Saturday, April 30, 2011

Taking Baby Steps with Node.js–Creating TCP Servers

Here are the links to the previous installments:

  1. Introduction
  2. Threads vs. Events
  3. Using Non-Standard Modules
  4. Debugging with node-inspector
  5. CommonJS and Creating Custom Modules
  6. Node Version Management with n
  7. Implementing Events
  8. BDD Style Unit Tests with Jasmine-Node Sprinkled With Some Should
  9. “node_modules” Folders
  10. Pumping Data Between Streams
  11. Some Node.js Goodies
  12. The Towering Inferno

Just a quick post to show that although creating HTTP servers clearly dominates most code samples that demonstrate the use of Node.js, that it’s also possible to create TCP servers using Node.js.

var net = require(‘net’);

net.createServer(function(socket)) {
    
    socket.on('data', function(data) {
        socket.write(data);
    });
    
}
.listen(2500);

This code sample isn’t very useful in and of itself except for the fact that it demonstrates that it’s just as easy to create a TCP server as it is to create an HTTP server with Node.js.

There! Feeling all better now :-).

Wednesday, April 20, 2011

Taking Baby Steps with Node.js – The Towering Inferno

Here are the links to the previous installments:

  1. Introduction
  2. Threads vs. Events
  3. Using Non-Standard Modules
  4. Debugging with node-inspector
  5. CommonJS and Creating Custom Modules
  6. Node Version Management with n
  7. Implementing Events
  8. BDD Style Unit Tests with Jasmine-Node Sprinkled With Some Should
  9. “node_modules” Folders
  10. Pumping Data Between Streams
  11. Some Node.js Goodies

Because Node.js puts an event-based model at its core, it kindly guides you towards executing all I/O operations asynchronously.

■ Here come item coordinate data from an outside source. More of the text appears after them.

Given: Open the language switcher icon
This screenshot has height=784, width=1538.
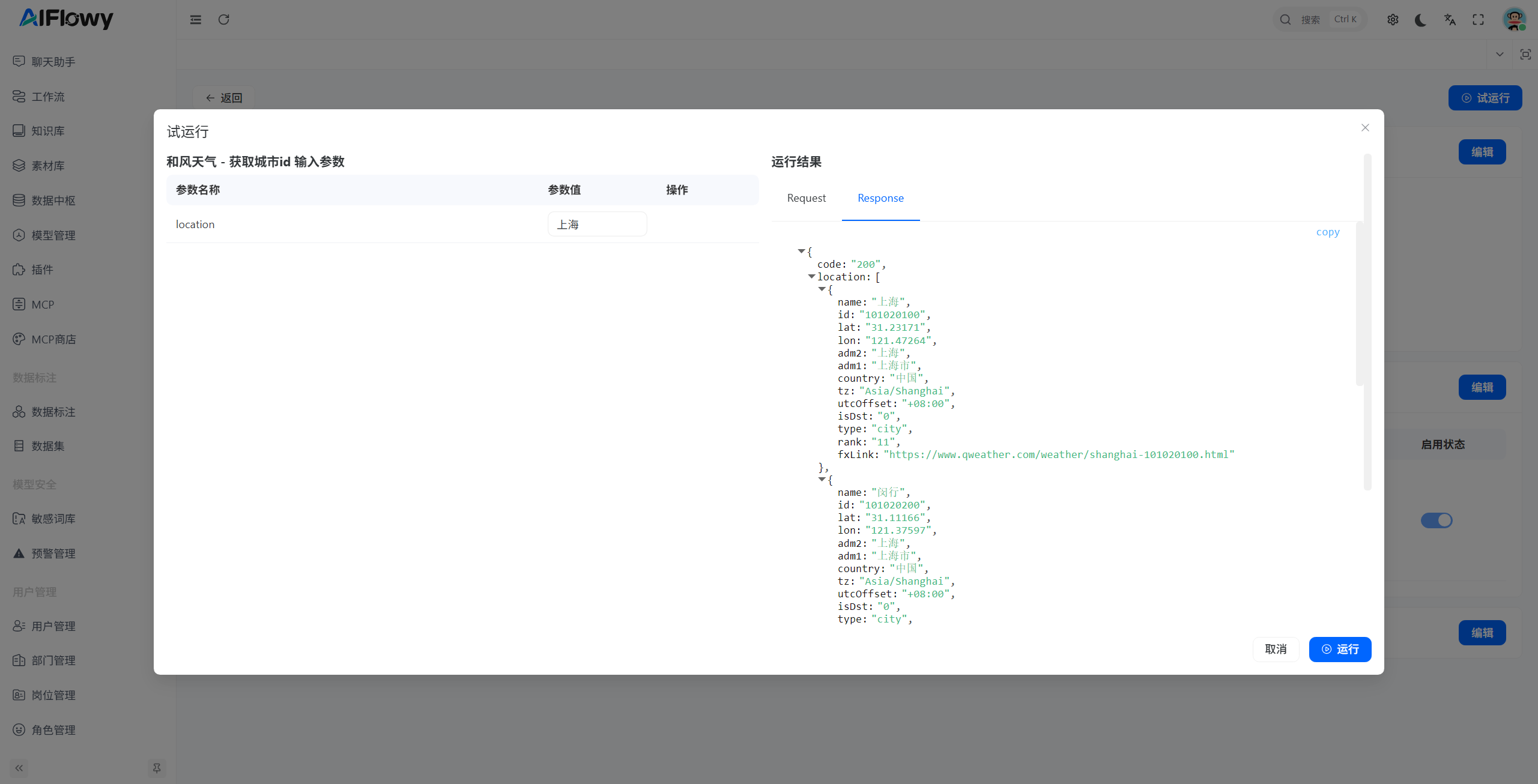Looking at the screenshot, I should click(1449, 20).
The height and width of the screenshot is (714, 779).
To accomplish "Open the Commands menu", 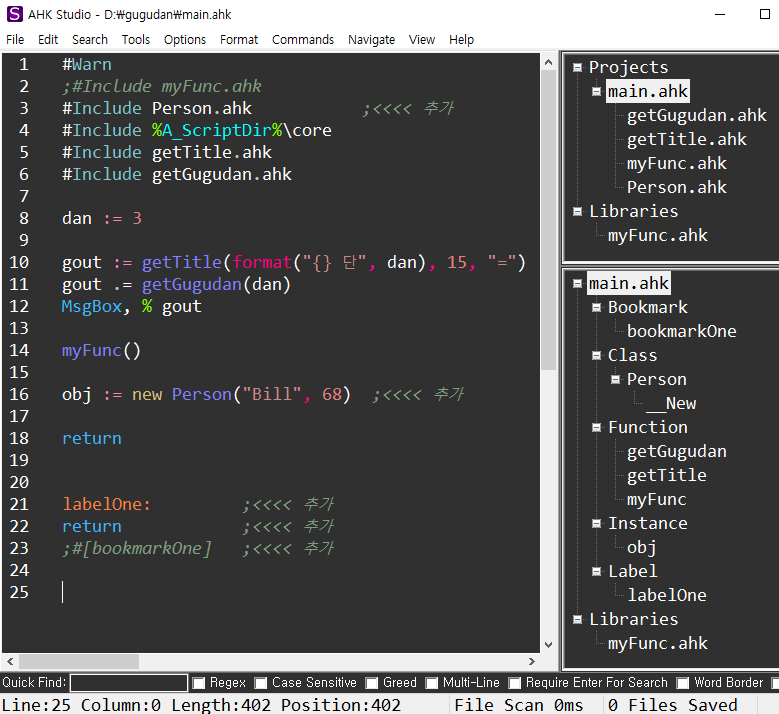I will [303, 39].
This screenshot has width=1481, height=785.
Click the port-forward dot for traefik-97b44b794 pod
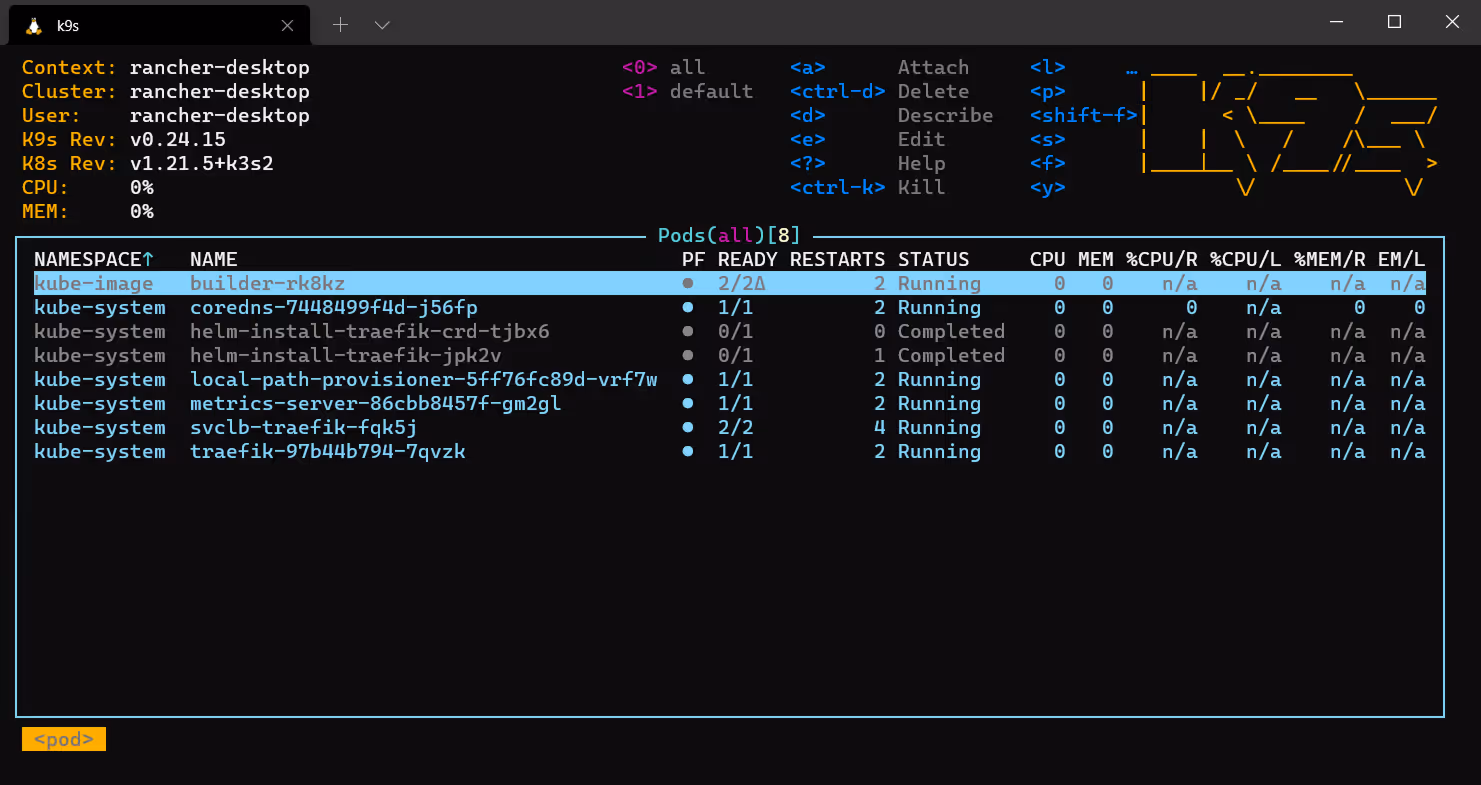coord(687,452)
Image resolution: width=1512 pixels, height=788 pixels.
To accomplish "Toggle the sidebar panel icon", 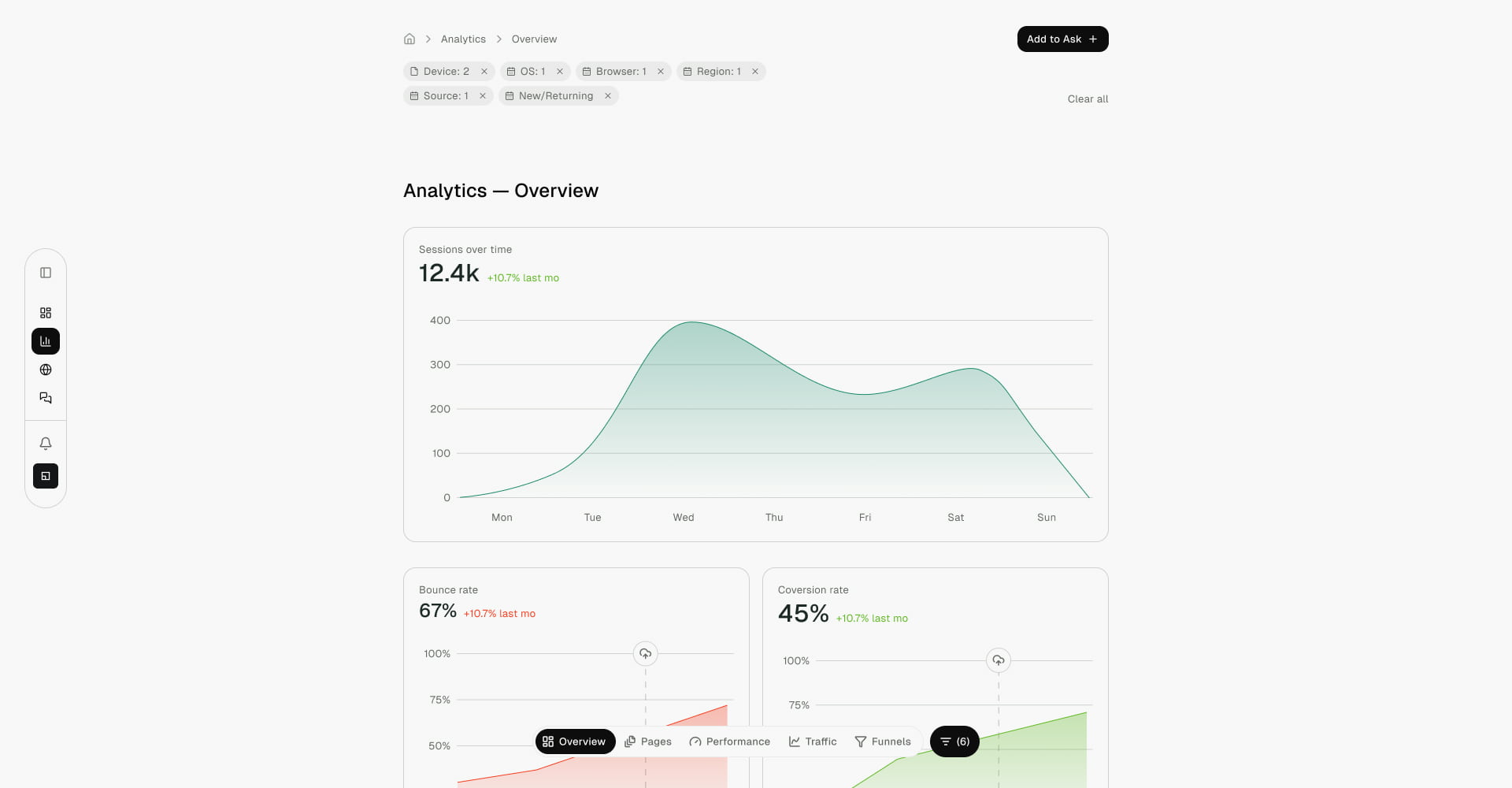I will (x=46, y=273).
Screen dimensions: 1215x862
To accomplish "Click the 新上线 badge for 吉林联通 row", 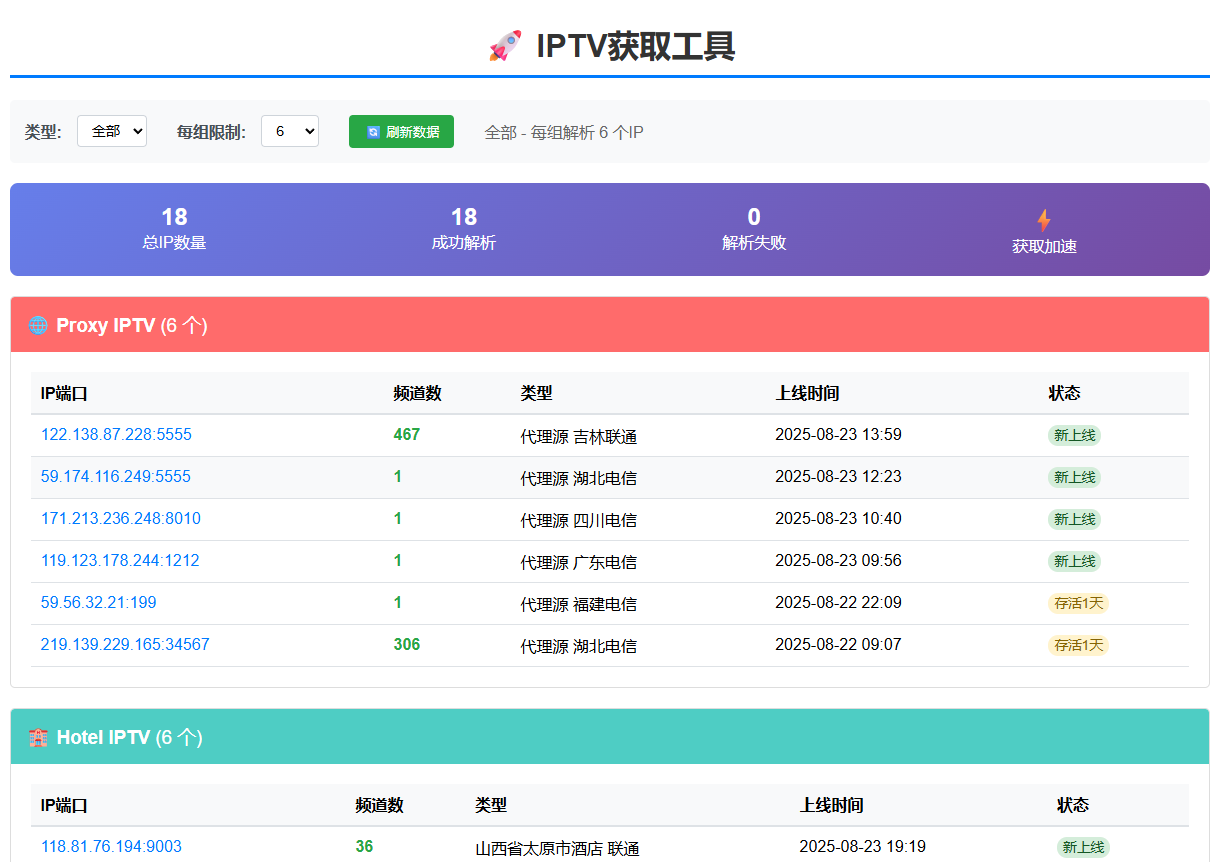I will [x=1074, y=435].
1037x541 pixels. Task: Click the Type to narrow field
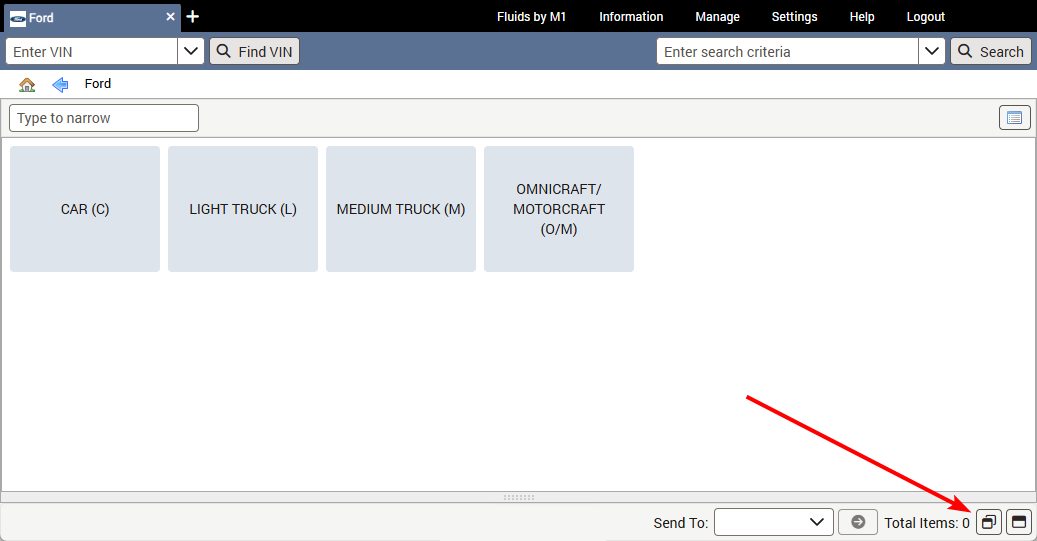coord(104,118)
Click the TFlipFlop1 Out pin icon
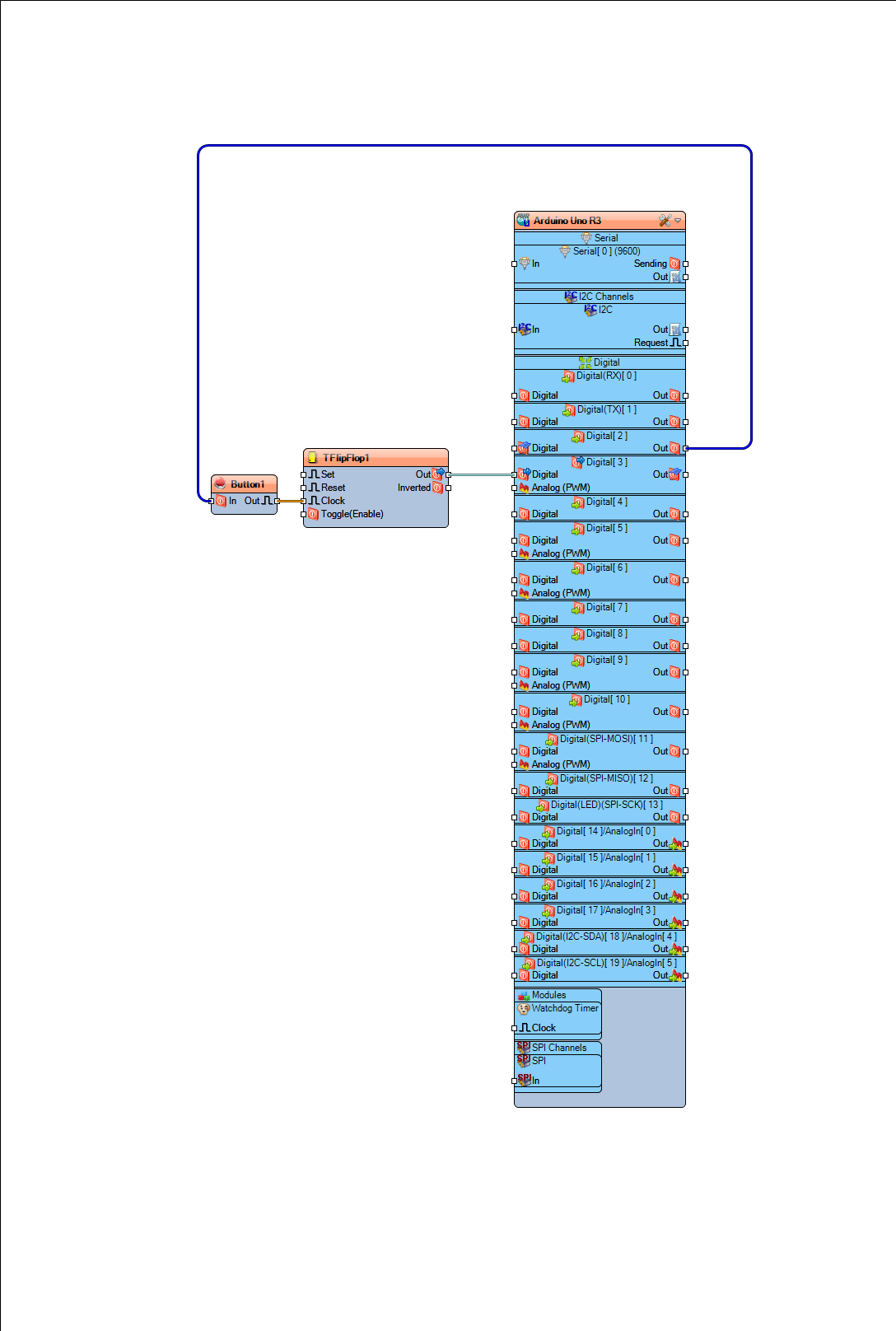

As discussed in previous posts, JavaScript perfectly fits this purpose by enabling you to provide a callback that gets executed when a particular I/O operation has finished doing its task. This is all great, but it also involves a mental burden, regarding the readability and maintainability of JavaScript code that can get out of control very quickly. Let’s discuss this further over some code.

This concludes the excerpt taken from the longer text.